Hey everyone, we’re Arjun and Anirudh, founders of Signadot (
https://www.signadot.com/). Signadot is a Kubernetes-based solution that enables lightweight environments, called Sandboxes, to test microservices early in the development lifecycle.
Before founding Signadot, I managed engineering teams building microservices at different companies. As the number of services and external dependencies (i.e databases, message queues, third-party APIs, etc) increased, testing became challenging. While at a smaller scale, we could stand up our “application in a box”, as the complexity increased, we relied on a pre-production (staging) environment to do a lot of our testing. However since the staging environment was shared by many teams for testing, it became a bottleneck. When issues were discovered on staging, the root-cause analysis took a long time.
We talked to many companies about how they were testing their microservices, especially once they started to grow beyond ~20 engineers. We encountered various solutions ranging from companies setting up multiple (expensive) staging environments, to having each team take turns “locking” the staging environment. At larger companies, like Uber and Lyft, we learned that they had built their own highly scalable (but bespoke) solution for testing microservices based on dynamic traffic routing. With this kind of system, environments can spin up quickly, and are cost-effective at scale. We wanted to build a similar system that was more generalized and make it available to everyone running on Kubernetes.
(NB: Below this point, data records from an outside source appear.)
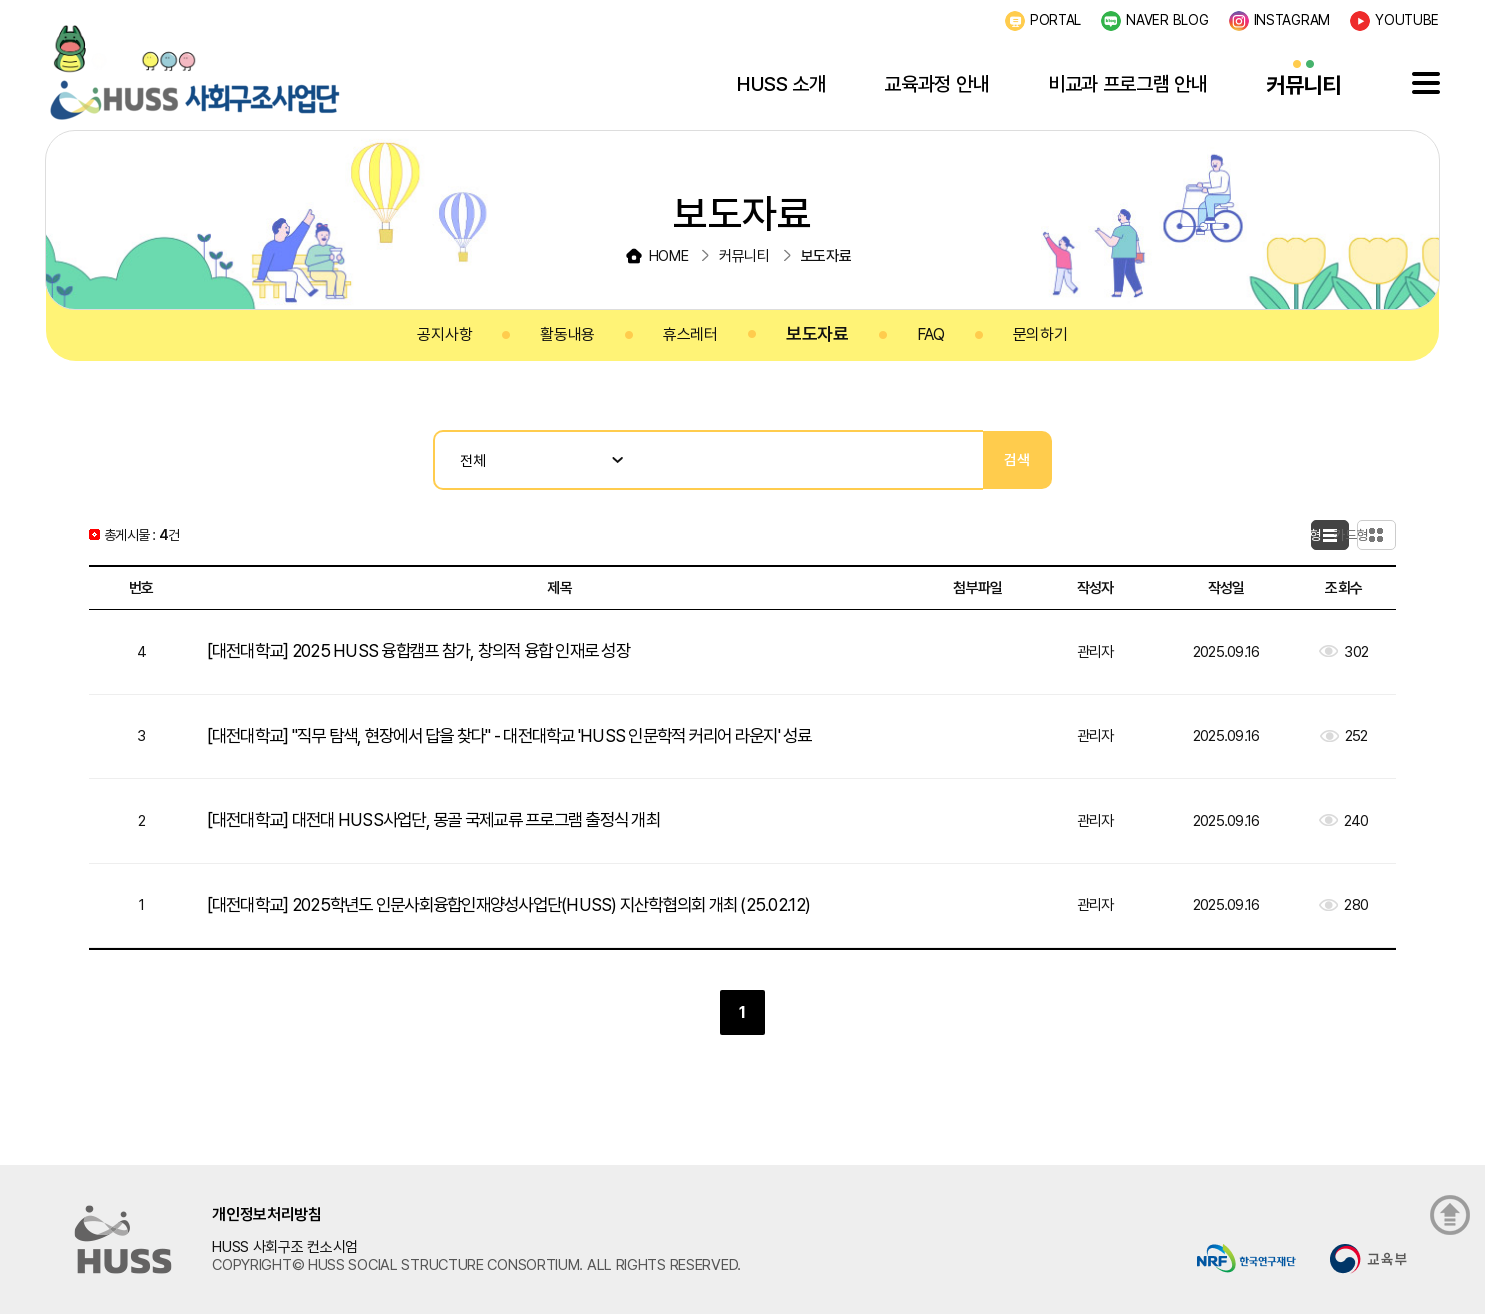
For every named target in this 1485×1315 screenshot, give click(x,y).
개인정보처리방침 (267, 1214)
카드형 (1367, 535)
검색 (1018, 460)
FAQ (931, 334)
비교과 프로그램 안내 (1128, 84)
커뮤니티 (1303, 85)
The intuition behind Sandboxes is that each test environment only has a few microservices under test and all other dependencies can be fulfilled from a shared pool of microservices running the latest version called the *baseline*. Starting with a staging Kubernetes cluster running up-to-date stable versions of microservices, sandbox environments are described in terms of what is modified with respect to the baseline. This is similar to the copy-on-write model of resource management. Once a sandbox environment is set up, tests can be run against it and requests get routed to the versions of microservices under test.
An important consideration is isolation between different sandbox environments. For isolating test requests, we use traffic labeling and request routing. With traffic labeling, a tenant ID is set as an L7 header on each HTTP/gRPC request and based on the value of this header, requests follow different paths through the microservices. Request routing is realized by working with a service mesh (like Istio) if already installed, or by using our sidecar proxies. For tests that require data isolation, we built a pluggable framework called Resources (https://docs.signadot.com/docs/sandbox-resources) that can set up an ephemeral stateful resource (Kafka topic, database schema, etc) on the fly and tie it to the sandbox lifecycle. Resources can also be used to test when there is async communication across services.
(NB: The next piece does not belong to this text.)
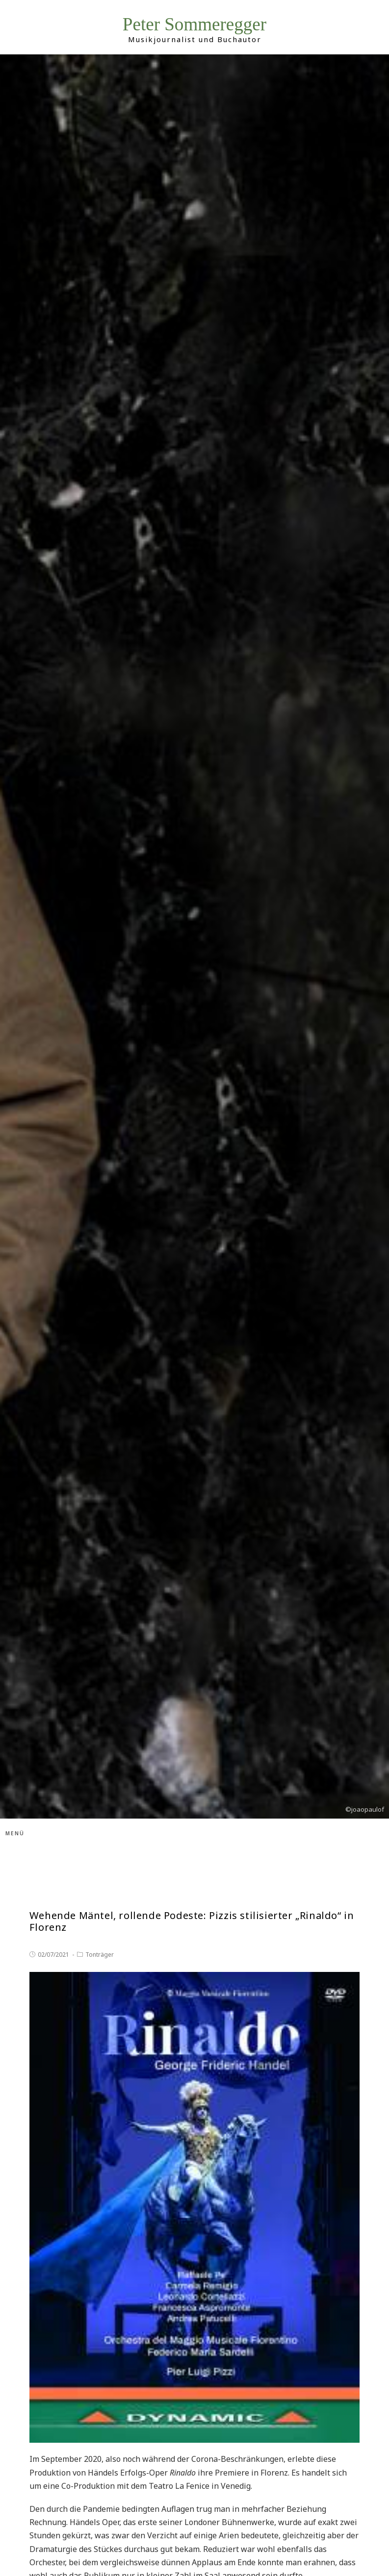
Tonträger (99, 1954)
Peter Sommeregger (194, 24)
We worked with a few enterprise companies for over a year to come up with an architecture that can support complex microservice environments. We built a Kubernetes Operator that installs into our users’ Kubernetes clusters and connects to a control plane that we host. Our control plane acts as both an API to create sandbox environments and as a proxy layer that can route traffic to sandboxes.
We are launching with support for integration & end-to-end testing by providing high-fidelity environments that can be set up via the CI pipeline. Next on our roadmap is making it easy to write custom resource plugins and enabling feature testing using sandboxes. With feature testing, developers working on different microservices can see how their changes interact with each other’s services before merging.
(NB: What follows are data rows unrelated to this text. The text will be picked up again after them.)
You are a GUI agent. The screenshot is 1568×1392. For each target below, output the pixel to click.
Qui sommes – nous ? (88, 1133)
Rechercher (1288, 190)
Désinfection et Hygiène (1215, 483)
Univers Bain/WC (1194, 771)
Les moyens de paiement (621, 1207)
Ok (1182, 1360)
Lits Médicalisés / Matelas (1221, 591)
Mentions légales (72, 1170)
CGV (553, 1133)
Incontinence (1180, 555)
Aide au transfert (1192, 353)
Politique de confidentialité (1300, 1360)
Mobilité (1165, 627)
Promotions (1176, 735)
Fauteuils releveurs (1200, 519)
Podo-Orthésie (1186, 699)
If you’d like to try it out, we have a free tier. Our pricing is based on the number of unique services in sandboxes.
Thanks for reading this post and we welcome your feedback and comments!
Either way, this notion of slices of environments being deployed for testing, with "baseline" or fallback environments being used otherwise, is the future of software development. It's a real boon for developers when rolled out effectively, and I've seen it scale massively at GoodRx.
Congrats to the team. Wish you all tons of success!